_Task instructions_
1. List every command beginning with "oc" that appears in the must-gather bug report below.
2. Go on with the must-gather bug report below, picking up after its last sentence.

_Extract to read_
——

3. dest-dir is filled with collected log data


Additional info:
1. No error is seen on the must-gather pod description.
2. This was already debugged by Yuval. I quote his resolution from our email correspondence:
> Basically, gathering nodes data took too long due to many calls to `oc exec` in order to fetch the sriov information.
The PR fixes this by using a single exec call for the sriov, and it also parallelizes the rest of node gathering.

It looks like the timeouts happened actually in `oc must-gather` and not in our code simply because it didn't have any data to read for quite a long time (they have a timeout on read), so I added some verbosity in places that I couldn't see an obvious optimization.

3. Yuval has already submitted a fixing PR:
https://github.com/kubevirt/must-gather/pull/68
He created a local image with this fix (quay.io/yuvalturg/must-gather:latest).
I have tested this image (oc adm must-gather --image=quay.io/yuvalturg/must-gather:latest), and it seems to solve the issue.

4. Thank you very much Yuval!

——

_Material provided_
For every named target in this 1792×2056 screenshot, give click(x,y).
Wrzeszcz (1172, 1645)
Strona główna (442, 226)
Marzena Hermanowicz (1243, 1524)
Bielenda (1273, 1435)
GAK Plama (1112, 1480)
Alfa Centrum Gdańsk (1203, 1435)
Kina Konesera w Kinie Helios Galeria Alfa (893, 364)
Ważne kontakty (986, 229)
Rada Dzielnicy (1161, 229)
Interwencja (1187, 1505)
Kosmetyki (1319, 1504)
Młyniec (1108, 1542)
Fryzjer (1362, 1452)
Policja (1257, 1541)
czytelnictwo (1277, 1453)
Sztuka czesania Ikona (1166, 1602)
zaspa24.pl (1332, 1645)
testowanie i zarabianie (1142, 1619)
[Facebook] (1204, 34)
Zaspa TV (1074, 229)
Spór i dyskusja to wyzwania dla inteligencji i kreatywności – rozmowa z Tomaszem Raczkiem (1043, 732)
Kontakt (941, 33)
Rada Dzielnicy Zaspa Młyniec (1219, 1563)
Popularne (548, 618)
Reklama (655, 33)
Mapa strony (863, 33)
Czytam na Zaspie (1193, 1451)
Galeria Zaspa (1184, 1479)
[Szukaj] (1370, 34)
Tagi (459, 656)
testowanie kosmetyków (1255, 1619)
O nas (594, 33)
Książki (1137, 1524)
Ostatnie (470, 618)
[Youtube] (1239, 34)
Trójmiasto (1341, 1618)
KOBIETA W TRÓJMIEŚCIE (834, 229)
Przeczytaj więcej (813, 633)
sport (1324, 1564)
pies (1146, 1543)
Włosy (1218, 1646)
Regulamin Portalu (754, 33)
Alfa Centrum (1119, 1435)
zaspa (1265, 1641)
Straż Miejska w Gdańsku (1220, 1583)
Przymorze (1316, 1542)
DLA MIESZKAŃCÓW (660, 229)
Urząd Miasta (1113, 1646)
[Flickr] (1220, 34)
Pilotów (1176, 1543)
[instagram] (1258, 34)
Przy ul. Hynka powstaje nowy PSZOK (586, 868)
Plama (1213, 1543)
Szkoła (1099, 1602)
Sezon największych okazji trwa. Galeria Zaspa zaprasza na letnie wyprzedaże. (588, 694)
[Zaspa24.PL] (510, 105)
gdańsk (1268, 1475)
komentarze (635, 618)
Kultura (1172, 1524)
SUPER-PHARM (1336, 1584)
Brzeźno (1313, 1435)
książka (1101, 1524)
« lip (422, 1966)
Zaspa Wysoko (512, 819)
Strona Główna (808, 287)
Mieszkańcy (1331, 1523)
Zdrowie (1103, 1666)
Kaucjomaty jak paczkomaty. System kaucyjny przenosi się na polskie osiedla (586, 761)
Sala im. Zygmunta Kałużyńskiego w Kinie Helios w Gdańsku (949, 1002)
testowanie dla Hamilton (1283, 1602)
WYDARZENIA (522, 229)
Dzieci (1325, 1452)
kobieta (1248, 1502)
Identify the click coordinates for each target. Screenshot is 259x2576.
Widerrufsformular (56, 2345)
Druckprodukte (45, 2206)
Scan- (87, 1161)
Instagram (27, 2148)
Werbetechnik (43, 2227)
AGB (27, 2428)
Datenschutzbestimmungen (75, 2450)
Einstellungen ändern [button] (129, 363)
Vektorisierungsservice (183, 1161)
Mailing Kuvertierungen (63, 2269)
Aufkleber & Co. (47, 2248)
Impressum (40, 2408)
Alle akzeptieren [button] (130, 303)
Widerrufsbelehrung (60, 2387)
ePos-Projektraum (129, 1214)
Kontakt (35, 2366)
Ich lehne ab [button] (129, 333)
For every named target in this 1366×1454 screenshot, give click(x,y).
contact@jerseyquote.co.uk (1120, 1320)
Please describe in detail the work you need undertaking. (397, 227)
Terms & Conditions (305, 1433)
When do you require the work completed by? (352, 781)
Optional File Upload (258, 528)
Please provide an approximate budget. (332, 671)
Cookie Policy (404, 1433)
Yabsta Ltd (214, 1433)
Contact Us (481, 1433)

——

_Answers_
1.
oc exec
oc must-gather
oc adm must-gather --image=quay.io/yuvalturg/must-gather:latest

2.
Comment 1 Yossi Segev 2020-07-22 11:36:57 UTC
Verified using the same setup as in the original reproduction scenario:
On CNV-QE's bm-rhcos,
Running the same command:
cnv-qe-jenkins@cnv-executor-bm-rhcos ~]$ oc adm must-gather --image=registry-proxy.engineering.redhat.com/rh-osbs/container-native-virtualization-cnv-must-gather-rhel8:v2.4.0 --dest-dir=/home/cnv-qe-jenkins/yossi/mg

Comment 4 errata-xmlrpc 2020-07-28 19:10:39 UTC
Since the problem described in this bug report should be
resolved in a recent advisory, it has been closed with a
resolution of ERRATA.

For information on the advisory, and where to find the updated
files, follow the link below.

If the solution does not work for you, open a new bug report.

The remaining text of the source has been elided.